Returning after all these years to Blackboard Jungle has been a sad revelation. As a work of literature, it's piss-poor. The tough-guy prose aims to be hard-boiled, but it's undercooked ("the boys in the class considered English a senseless waste of time, a headless chicken, a blob without a goal"). The story is padded with interminable didactic digressions, and many of its episodes are either woefully overwrought or just simply meretricious -- Dadier's infant son, for example, is stillborn for no earthly reason except to squeeze a sob from the reader.
Nevertheless, and in spite of its amateurism, it's still a disturbing book. Blackboard Jungle covers the first four months of Dadier's teaching career: in the course of one melodramatic semester, he prevents the rape of a fellow teacher, he's attacked and beaten on the street by a gang of students, and he's slashed in a knife-fight in his own classroom. So much violence in so short a period of time seems to be beyond belief. Does it accord with the facts? Wasn't it the case that the local bully-boy, Herbie W.,, attacked Mr. Proshan, our seventh-grade social studies teacher and wrestled him to the classroom floor? Didn't the gang leader Runzi Marfeta terrorize the schoolyard? Weren't there fights outside the Bedford Arch almost daily? Wasn't it the case that every tenth student wore a "garrison belt," the three-inch buckle of which was ground razor-sharp, just in case? It was the heyday of "juvenile delinquents" and zip-guns and gravity knives and gang fights, and in many of my classrooms the out-of-control ambience was established and sustained by the psychopaths and sociopaths among whom I was educated. And isn't it also the case that Blackboard Jungle doesn't even tell the whole truth but is a sanitized version of real life? There's not a single mention of drunkenness, of heroin and other widely-used drugs, of accidental pregnancy and illegal abortion, or even of what used to be called, euphemistically, "broken homes."
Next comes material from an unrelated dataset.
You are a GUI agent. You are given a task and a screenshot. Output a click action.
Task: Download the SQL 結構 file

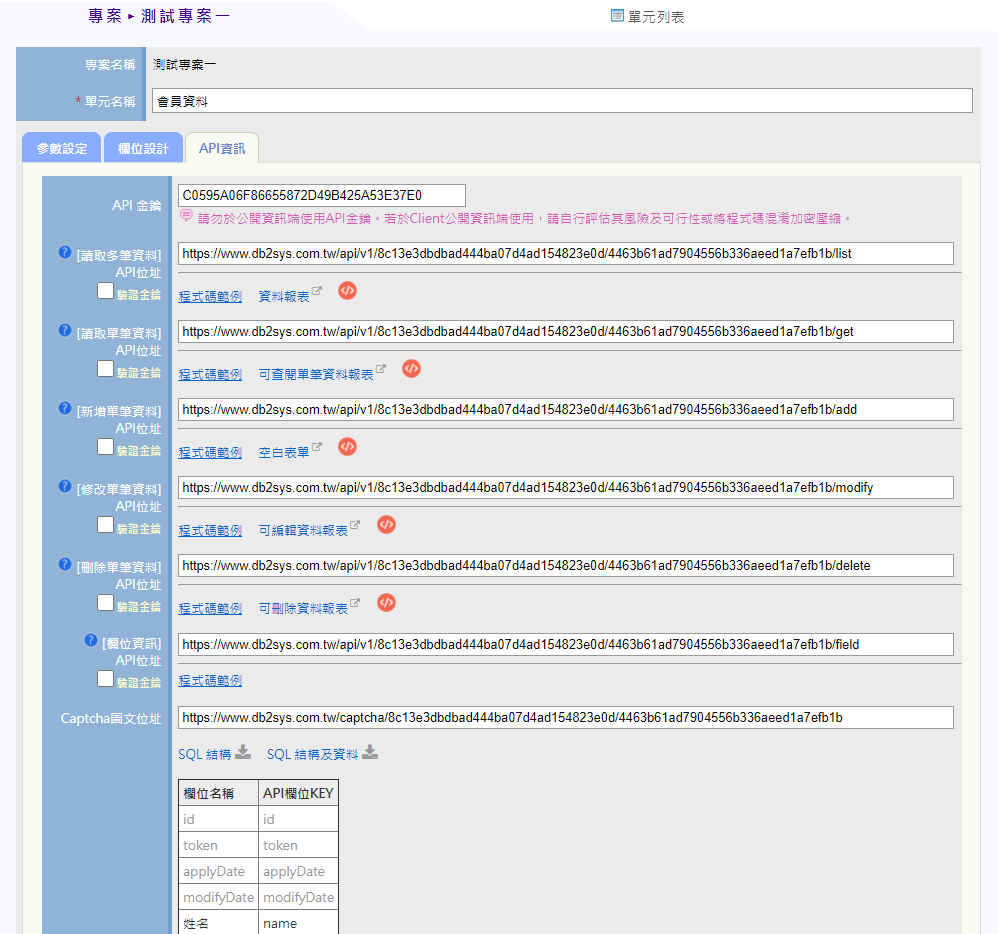pyautogui.click(x=243, y=753)
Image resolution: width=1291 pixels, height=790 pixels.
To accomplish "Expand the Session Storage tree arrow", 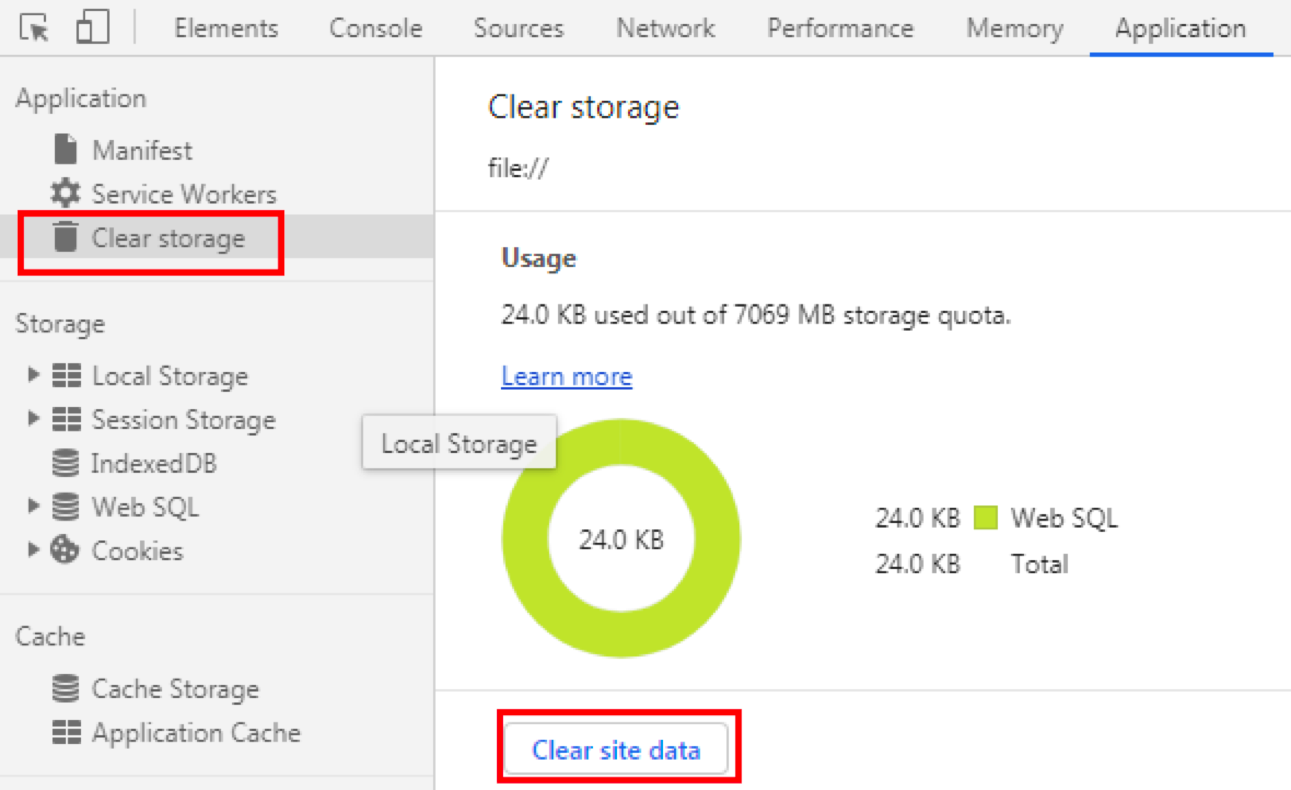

Almost entirely anti-nostalgic, the novel did nevertheless provoke an occasional smile: Delaney cards, "official class," "daddy-o," street corner harmonizers. There's also one very brilliant comic touch in Blackboard Jungle. At North Manual Trades High School, there's a men's teacher's lounge in which Richard Dadier seems to pass a lot of his time, smoking. In the lounge is a couch, and on the couch is a man -- a teacher -- lying prone, his face concealed. He's asleep at the beginning of the novel, and he's still asleep at the end; Dadier never sees his face and never learns who he is or what subject he's supposed to be teaching. It's an exquisite metaphor for an exhausted and overwhelmed educational establishment. Blackboard Jungle is a bad book, but Evan Hunter earned his place in the story by bringing the scandal of high schools like North Manual Trades to public attention.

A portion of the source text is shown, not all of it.